Segment Start: Data supplied
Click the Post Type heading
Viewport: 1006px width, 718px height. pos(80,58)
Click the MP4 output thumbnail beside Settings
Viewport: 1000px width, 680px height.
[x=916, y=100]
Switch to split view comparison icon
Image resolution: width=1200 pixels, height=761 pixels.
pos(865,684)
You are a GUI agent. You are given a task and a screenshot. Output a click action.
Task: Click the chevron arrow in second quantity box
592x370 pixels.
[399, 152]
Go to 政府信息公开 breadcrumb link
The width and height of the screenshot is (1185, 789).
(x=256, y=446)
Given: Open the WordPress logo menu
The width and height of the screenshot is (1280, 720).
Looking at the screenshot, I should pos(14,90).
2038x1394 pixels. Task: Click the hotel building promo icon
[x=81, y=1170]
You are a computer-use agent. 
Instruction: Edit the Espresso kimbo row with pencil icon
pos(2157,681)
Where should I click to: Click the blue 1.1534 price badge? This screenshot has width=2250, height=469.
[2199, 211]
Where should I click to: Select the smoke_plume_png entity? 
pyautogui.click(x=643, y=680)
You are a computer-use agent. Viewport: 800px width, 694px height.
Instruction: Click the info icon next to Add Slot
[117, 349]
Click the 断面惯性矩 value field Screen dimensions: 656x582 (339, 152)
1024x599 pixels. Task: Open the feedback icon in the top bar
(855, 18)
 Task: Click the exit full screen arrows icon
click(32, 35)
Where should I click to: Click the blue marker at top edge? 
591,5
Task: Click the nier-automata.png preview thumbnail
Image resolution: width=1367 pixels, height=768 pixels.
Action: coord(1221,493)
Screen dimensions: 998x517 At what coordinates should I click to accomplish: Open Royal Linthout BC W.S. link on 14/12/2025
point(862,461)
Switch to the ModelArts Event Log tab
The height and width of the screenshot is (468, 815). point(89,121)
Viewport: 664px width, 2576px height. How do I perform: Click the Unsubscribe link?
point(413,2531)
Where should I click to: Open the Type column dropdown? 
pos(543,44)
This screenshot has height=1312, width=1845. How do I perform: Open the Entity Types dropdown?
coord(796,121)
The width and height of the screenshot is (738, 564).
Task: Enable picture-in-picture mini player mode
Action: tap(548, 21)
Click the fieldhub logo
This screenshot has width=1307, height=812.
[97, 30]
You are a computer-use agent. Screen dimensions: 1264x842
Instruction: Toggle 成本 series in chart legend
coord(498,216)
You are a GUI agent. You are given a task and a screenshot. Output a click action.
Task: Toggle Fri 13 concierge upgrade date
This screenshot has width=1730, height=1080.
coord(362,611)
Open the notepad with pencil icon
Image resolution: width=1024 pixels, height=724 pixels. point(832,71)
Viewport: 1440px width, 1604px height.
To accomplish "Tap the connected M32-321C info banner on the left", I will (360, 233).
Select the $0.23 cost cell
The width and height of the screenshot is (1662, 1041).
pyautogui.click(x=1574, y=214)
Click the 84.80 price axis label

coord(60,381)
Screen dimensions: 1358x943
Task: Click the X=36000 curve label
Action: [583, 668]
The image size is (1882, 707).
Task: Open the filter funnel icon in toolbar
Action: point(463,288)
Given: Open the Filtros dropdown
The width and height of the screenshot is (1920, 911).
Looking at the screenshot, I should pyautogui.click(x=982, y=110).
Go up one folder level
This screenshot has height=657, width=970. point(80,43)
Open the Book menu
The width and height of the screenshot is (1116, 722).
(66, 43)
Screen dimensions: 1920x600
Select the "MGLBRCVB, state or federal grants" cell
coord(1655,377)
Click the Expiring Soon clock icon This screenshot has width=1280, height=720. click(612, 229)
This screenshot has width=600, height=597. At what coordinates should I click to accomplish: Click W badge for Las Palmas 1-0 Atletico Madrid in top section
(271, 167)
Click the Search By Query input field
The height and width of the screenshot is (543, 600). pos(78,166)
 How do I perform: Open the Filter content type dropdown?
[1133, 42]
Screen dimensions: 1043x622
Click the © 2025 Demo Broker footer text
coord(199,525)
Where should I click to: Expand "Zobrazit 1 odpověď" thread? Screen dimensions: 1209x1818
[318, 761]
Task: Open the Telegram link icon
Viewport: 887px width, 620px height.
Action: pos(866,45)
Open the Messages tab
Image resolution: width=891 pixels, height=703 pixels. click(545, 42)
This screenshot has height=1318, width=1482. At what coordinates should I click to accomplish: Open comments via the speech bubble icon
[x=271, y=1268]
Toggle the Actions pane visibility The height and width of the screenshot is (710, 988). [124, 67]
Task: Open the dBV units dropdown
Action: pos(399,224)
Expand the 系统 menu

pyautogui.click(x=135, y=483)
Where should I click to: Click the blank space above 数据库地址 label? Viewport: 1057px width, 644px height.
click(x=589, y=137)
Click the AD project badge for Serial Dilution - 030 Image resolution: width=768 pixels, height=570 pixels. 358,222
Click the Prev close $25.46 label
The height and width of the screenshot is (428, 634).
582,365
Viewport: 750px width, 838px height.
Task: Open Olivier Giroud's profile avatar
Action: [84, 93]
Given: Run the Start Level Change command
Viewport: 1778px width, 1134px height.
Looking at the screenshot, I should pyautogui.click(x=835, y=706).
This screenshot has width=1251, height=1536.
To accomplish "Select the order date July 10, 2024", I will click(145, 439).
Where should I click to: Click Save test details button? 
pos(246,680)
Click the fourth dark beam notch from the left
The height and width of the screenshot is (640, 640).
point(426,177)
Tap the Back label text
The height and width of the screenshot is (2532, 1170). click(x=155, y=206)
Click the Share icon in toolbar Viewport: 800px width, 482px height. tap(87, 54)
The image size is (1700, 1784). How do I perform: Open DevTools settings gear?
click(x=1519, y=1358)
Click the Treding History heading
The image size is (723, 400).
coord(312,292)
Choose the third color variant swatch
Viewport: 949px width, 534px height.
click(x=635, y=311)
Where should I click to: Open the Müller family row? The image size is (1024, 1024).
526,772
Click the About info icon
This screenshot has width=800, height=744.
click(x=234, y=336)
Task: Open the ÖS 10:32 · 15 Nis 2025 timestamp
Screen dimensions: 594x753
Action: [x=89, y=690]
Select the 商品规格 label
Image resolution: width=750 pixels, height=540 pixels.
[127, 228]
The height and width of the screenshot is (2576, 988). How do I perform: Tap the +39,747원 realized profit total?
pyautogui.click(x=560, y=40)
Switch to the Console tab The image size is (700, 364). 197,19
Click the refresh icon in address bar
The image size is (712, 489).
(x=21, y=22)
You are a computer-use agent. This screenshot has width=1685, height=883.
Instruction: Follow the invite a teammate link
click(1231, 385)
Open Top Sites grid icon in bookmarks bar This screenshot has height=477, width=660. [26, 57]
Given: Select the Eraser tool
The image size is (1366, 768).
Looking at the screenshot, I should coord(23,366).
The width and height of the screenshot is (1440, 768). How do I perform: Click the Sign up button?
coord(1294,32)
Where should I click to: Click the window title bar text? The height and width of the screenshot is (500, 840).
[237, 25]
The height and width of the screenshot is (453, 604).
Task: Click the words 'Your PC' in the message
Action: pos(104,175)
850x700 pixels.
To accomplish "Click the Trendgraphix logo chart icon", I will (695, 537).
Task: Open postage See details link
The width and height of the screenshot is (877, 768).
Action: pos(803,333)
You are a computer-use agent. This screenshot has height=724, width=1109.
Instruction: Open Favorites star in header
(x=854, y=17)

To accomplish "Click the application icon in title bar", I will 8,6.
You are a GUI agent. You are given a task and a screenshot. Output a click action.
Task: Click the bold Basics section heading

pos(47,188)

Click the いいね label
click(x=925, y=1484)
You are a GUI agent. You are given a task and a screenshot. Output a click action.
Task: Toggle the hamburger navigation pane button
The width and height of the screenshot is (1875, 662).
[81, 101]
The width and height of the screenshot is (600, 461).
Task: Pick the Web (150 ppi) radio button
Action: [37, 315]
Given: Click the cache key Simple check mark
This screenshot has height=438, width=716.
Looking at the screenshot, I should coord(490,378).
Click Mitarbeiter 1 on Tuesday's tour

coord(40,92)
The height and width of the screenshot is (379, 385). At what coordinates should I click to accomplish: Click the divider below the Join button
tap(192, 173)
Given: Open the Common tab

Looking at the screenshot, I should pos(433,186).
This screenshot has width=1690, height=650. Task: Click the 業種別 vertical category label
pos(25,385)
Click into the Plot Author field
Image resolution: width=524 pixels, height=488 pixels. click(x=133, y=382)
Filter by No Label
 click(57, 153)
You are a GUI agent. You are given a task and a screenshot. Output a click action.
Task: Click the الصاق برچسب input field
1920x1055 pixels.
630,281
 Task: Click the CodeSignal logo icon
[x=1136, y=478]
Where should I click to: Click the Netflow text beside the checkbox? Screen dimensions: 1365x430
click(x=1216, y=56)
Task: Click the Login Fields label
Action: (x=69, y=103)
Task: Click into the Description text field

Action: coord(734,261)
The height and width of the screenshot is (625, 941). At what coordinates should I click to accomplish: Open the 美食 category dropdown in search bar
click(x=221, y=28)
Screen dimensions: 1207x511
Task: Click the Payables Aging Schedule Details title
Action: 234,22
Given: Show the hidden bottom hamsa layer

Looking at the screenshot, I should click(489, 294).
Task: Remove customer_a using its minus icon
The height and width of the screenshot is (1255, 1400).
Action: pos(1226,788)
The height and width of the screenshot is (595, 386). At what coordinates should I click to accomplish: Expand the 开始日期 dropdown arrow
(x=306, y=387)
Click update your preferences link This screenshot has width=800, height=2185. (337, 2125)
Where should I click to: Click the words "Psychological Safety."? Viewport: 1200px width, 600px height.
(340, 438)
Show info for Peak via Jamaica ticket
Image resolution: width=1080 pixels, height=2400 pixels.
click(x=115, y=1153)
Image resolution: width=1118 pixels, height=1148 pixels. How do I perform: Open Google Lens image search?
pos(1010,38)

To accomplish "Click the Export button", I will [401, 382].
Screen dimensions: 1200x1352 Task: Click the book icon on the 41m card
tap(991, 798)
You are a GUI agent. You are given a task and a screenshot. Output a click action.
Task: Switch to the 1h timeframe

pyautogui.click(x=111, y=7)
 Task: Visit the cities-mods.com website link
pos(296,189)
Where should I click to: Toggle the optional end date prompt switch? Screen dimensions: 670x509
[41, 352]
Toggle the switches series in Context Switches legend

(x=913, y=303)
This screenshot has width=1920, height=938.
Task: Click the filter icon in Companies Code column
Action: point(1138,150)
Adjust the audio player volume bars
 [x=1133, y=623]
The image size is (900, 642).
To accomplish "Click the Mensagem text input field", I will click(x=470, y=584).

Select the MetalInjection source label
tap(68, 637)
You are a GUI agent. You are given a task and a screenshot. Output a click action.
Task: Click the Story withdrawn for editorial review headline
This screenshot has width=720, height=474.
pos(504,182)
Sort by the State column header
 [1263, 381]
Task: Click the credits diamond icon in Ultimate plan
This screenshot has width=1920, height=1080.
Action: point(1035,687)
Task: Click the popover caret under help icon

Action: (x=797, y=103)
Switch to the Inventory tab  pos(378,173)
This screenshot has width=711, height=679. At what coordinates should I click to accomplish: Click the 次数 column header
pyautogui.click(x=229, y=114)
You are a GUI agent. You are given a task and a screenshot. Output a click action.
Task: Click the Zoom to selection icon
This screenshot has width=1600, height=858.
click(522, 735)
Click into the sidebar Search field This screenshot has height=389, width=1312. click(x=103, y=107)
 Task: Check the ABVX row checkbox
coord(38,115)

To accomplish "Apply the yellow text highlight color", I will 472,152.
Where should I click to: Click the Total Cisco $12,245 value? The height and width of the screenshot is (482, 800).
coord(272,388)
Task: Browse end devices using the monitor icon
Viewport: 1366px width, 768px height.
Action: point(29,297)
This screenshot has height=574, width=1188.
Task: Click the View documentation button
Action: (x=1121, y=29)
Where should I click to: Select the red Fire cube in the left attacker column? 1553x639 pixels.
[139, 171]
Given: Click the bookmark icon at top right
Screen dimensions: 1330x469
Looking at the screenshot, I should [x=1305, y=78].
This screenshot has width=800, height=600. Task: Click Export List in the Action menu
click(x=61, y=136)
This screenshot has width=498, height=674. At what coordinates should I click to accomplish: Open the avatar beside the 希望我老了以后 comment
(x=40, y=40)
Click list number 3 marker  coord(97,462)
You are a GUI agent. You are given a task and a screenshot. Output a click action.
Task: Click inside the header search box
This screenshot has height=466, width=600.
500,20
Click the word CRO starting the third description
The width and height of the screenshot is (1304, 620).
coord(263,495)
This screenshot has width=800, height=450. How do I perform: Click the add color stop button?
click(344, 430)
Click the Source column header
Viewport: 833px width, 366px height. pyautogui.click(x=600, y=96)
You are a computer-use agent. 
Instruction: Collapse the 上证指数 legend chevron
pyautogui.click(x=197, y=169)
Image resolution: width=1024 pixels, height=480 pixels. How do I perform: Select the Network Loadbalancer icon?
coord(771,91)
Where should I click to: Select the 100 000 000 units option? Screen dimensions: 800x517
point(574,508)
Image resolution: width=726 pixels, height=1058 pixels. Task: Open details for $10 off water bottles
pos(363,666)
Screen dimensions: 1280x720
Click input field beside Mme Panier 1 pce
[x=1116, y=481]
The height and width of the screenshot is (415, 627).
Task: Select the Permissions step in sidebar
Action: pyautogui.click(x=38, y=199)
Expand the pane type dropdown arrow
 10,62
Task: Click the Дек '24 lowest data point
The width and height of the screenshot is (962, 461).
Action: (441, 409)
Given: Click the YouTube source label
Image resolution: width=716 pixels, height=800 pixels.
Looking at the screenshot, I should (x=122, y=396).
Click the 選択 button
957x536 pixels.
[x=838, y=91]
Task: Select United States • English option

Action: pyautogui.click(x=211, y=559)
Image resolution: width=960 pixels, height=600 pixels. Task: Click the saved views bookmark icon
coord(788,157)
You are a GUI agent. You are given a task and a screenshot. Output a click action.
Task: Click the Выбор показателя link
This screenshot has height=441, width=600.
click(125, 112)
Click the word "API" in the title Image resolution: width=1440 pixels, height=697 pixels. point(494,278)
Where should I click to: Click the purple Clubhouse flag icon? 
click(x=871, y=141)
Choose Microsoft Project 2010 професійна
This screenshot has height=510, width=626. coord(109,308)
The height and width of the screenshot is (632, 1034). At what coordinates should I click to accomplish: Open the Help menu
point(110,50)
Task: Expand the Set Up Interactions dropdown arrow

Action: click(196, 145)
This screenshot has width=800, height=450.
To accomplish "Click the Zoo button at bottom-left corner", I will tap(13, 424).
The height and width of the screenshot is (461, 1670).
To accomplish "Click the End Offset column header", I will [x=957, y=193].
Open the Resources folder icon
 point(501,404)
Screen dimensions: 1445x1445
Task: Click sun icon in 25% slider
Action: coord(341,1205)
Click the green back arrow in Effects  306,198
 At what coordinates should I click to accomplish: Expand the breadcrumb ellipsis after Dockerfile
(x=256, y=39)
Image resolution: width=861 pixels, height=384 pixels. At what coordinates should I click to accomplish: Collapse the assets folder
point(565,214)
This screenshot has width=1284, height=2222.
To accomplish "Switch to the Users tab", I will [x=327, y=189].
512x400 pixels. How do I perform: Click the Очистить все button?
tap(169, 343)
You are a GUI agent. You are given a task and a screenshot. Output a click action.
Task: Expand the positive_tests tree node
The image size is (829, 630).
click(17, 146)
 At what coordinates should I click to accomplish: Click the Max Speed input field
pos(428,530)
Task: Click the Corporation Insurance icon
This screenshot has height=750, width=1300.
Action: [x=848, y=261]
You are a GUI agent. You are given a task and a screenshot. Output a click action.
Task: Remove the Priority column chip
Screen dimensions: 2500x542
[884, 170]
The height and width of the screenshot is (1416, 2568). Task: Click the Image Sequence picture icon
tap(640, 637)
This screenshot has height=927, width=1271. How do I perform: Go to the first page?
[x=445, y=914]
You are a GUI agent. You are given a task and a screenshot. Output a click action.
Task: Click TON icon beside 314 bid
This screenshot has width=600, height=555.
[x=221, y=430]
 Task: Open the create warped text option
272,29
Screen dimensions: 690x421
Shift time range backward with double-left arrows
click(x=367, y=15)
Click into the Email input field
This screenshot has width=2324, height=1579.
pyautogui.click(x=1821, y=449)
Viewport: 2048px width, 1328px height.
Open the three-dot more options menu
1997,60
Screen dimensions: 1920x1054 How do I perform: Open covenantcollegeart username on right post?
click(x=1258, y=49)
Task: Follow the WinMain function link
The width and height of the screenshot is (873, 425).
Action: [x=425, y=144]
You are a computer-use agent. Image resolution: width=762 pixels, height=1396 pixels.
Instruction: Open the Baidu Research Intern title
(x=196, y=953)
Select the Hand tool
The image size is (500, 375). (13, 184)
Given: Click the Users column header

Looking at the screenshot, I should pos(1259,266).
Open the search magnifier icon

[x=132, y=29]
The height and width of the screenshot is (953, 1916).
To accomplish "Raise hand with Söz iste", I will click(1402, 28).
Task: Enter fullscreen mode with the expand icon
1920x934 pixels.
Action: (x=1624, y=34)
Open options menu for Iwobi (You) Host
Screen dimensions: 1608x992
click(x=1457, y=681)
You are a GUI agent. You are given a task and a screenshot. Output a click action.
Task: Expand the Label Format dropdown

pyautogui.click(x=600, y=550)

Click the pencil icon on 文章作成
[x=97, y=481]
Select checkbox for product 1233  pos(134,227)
Segment End: Data supplied
*Problem description*: Transcribe, with no changes, the listing above from its first line through the line with "Given: Open the WordPress logo menu", including that line, and stop once it is done.

*Output below*:
Click the Post Type heading
Viewport: 1006px width, 718px height. pos(80,58)
Click the MP4 output thumbnail beside Settings
Viewport: 1000px width, 680px height.
[x=916, y=100]
Switch to split view comparison icon
Image resolution: width=1200 pixels, height=761 pixels.
pos(865,684)
You are a GUI agent. You are given a task and a screenshot. Output a click action.
Task: Click the chevron arrow in second quantity box
592x370 pixels.
[399, 152]
Go to 政府信息公开 breadcrumb link
The width and height of the screenshot is (1185, 789).
(x=256, y=446)
Given: Open the WordPress logo menu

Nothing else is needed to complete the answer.